**Çözülecek Sorular**
(1) Beşiktaş yazısında "Atamızın Gençliğe hitabesindeki" ifadesinden "kupa değil diye." ifadesine kadar uzanan her şeyi harfi harfine kopyalayın.
(2) Beşiktaş yazısına göre aşağıdakileri yanıtlayın:
(a) Yazıda adı geçen rahmetli başkan kimdir?
(b) Yazar kaç aydır aynı senaryoyu gördüğünü söylüyor?
(c) Yazara göre bu sene hangi takım tarihinin kirli şampiyonluklarından birine gidiyor?
(3) Beşiktaş yazısını son cümlenin ardından sürdürün.

Rize maçı hakem hatası falan anlatacak değilim.

4 aydır gördüğüm senaryonun aynısını izledik.

3’lüye dönülüp geçtiğimiz deplasmanlara göre bir tık daha iyi Beşiktaş (Rizespor takım falan değil onu belirteyim) ama maçı bitirip 3 puanı alamayan aynı Beşiktaş. Hakem kepazeliği kapanış.

Gençler iyi güzel takım daha coşkulu inşallah kupayı alırız falan filan. Konumuz zaten futbol vs değil.

Kendimi bildim bileli öğrendiğim bir şey var ki Beşiktaş kulubü kurumlara,otoriteye,hiyerarşiye karşı hep saygılı olmuştur.

Rahmetli başkan Süleyman Seba zamanında da neler neler yapılırdı ve bunu yapanları büyük başkan çok iyi bilirdi.

Şerefli ikincilik lafı öyle basitçe söylenmiş bir laf değildir.

Atamızın Gençliğe hitabesindeki ülkeye verdiği mesajların iki kelime ile Beşiktaş camiasına indirgenmiş haline benzetirim hep.

Tabi ki o zamanlarda da daha önceleri olduğu gibi hakkımız yenirdi elimizden şampiyonluklar çalınırdı ama rahmetli şu andakiler gibi şamar oğlanı olmadı hiç.

Mutlaka bir şeyler koparttı o sistemden. Baktı yapacak bir şeyi kalmadı verdi yukardaki mesajı tüm camiaya uyanık olun herşey başarı herşey kupa değil diye.

Biliyoruz bu oyun kirli bir oyun. Aktörlerinin nerede ise hepsi leş mi leş kokuşmuş mu kokuşmuş..

Kendi camiamızda da çok var bu sisteme kendine satmaya bayılanlar ama yine de diğerlerinin yanında devede kulak kalırız.

Gözlerimizin önünde bu sene Trabzonspor dolu dizgin tarihinin kirli şampiyonluklarından birine gidiyor.

(Metin ve öğe bulmaya yönelik kayıtlar)
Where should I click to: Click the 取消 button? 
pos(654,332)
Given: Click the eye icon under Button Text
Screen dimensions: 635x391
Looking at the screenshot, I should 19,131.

**Yazılı Yanıtlar**
(1)
Atamızın Gençliğe hitabesindeki ülkeye verdiği mesajların iki kelime ile Beşiktaş camiasına indirgenmiş haline benzetirim hep.

Tabi ki o zamanlarda da daha önceleri olduğu gibi hakkımız yenirdi elimizden şampiyonluklar çalınırdı ama rahmetli şu andakiler gibi şamar oğlanı olmadı hiç.

Mutlaka bir şeyler koparttı o sistemden. Baktı yapacak bir şeyi kalmadı verdi yukardaki mesajı tüm camiaya uyanık olun herşey başarı herşey kupa değil diye.

(2)
(a) Süleyman Seba
(b) 4 aydır
(c) Trabzonspor

(3)
Üstüste şampiyonluk aldıkları 2 puanlı ligde Karadeniz takımlarının bunlara (futbolun argo tabiri ile) yattığı söylenir durulurdu hep ama bu seneki öyle böyle değil.

Trabzonsporlu dostlarımız kendince haklı bir senaryo ile  2010-11 yılı başta olmak üzere İstanbul takımları hep kafamıza vurdular ağzımızdan lokmayı aldılar bu sene de gücü biz arkamıza aldık şampiyon olacağız söylemindeler.

Kendilerini şimdiden tebrik ederim. Ama bir Beşiktaşlı olarak kendi camiamıza yapılanları hazmedemiyorum.

Hakeminden, yorumcusuna, rakip topçusundan yöneticisine kadar herkes haddini aşıyor bize karşı. Ve bunlara karşı hiçbir resmi tepki veremiyoruz. Başkan ve yönetim kurulu sanki

Osmanlının son yıllarındaki baştakiler modeli çizmeye devam etmekteler.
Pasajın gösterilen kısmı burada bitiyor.